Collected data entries
+-------+

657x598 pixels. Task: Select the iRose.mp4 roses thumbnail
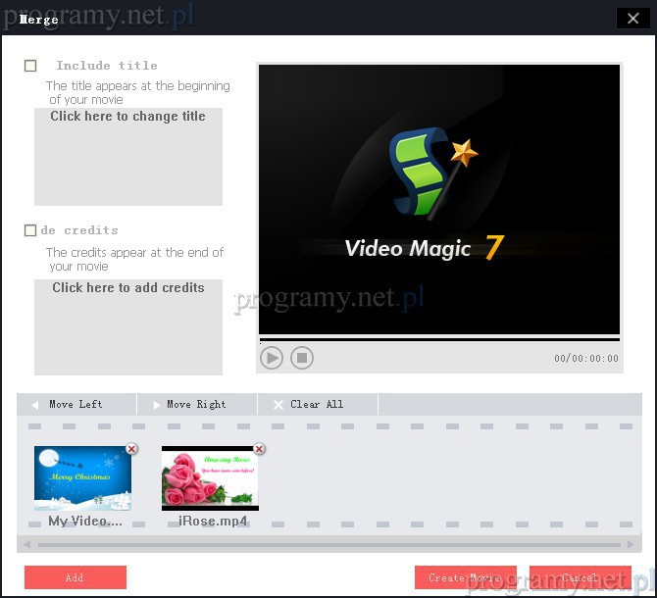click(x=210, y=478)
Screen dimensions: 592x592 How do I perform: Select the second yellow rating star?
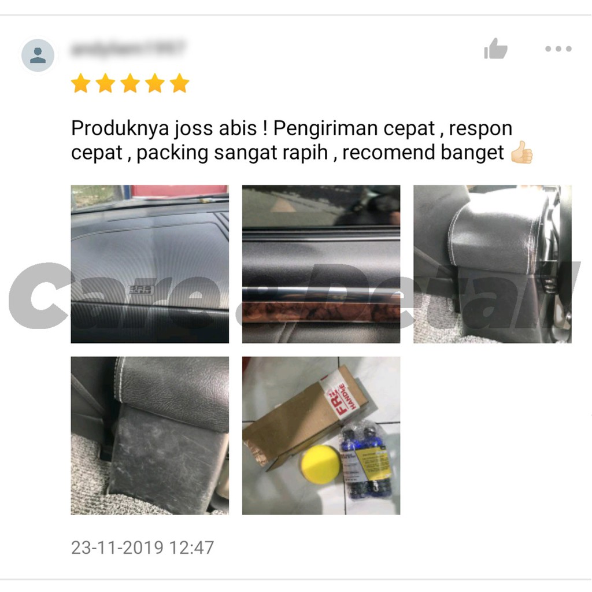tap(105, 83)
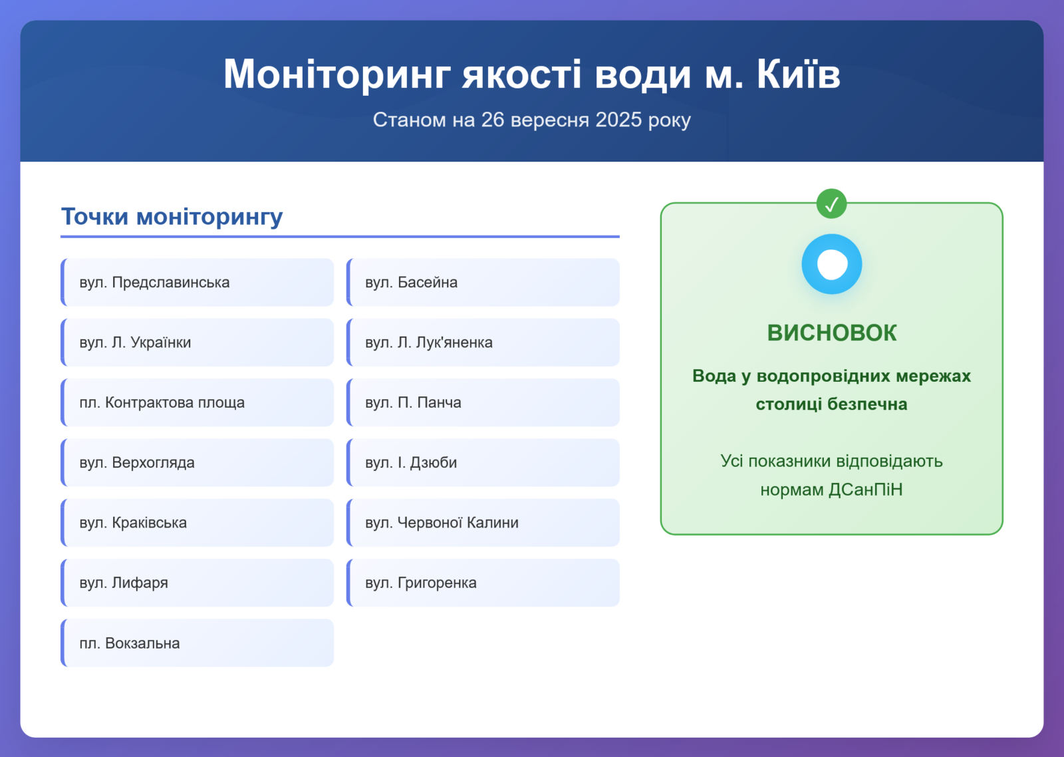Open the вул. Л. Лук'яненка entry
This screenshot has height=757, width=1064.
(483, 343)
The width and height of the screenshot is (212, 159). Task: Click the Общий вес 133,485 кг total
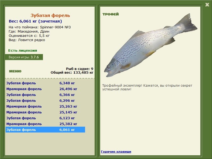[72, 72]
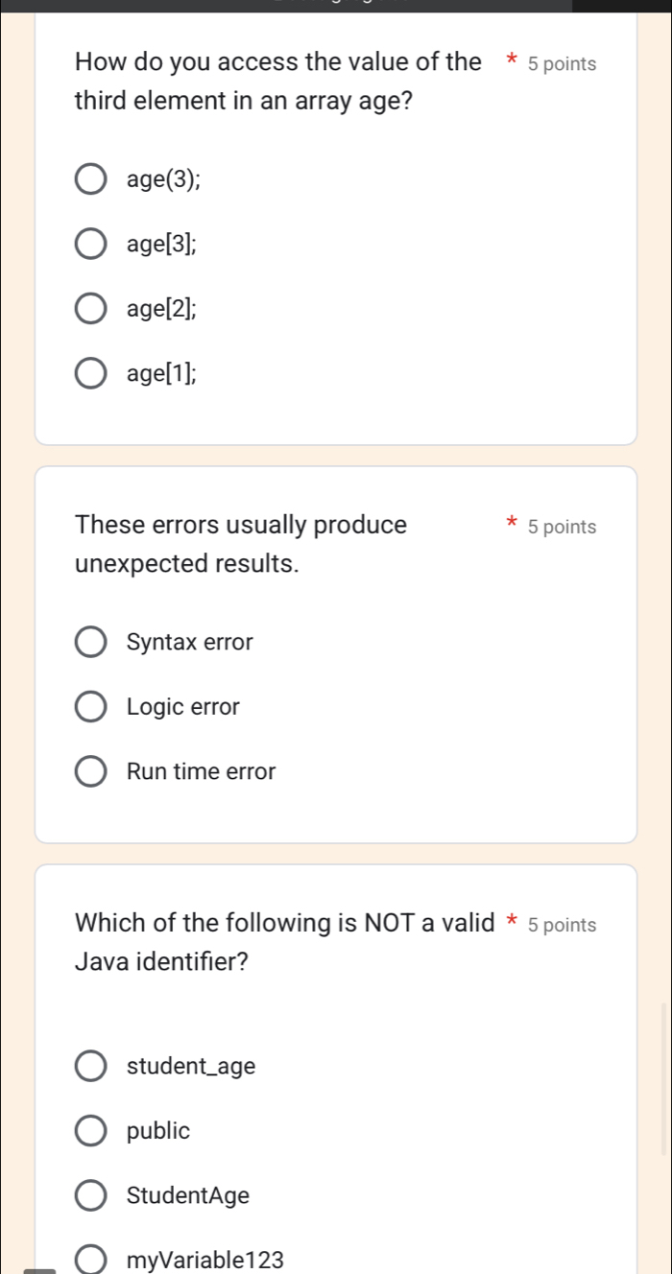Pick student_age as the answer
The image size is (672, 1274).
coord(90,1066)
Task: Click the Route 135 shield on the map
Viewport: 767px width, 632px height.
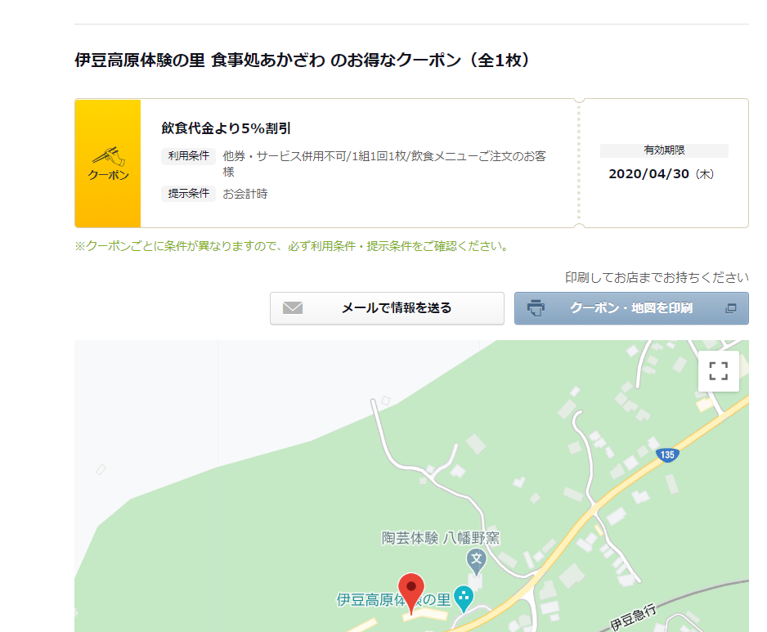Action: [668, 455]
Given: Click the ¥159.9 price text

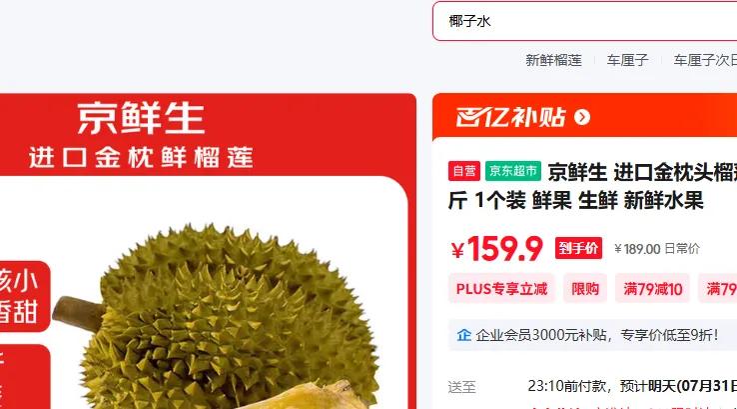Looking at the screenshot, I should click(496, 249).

+-------+

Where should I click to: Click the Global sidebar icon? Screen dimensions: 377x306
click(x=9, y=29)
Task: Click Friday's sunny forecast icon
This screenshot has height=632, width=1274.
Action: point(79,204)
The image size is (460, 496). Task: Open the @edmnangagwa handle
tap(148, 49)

+-------+

§ EXERCISE PROMPT:
Write out exactly the run of lines above that starts at the line containing "Screen dimensions: 592x592" and ends at the line containing "Task: Click the Route 135 shield on the map". Include both, and leave the pictures out.

§ EXERCISE ANSWER:
Screen dimensions: 592x592 How do I perform: Select the second yellow rating star?
tap(105, 83)
Open the вул. Л. Лук'яненка entry
This screenshot has height=757, width=1064.
(483, 343)
The width and height of the screenshot is (212, 159). Task: Click the Общий вес 133,485 кг total
[72, 72]
Pick student_age as the answer
The image size is (672, 1274).
coord(90,1066)
Task: Click the Route 135 shield on the map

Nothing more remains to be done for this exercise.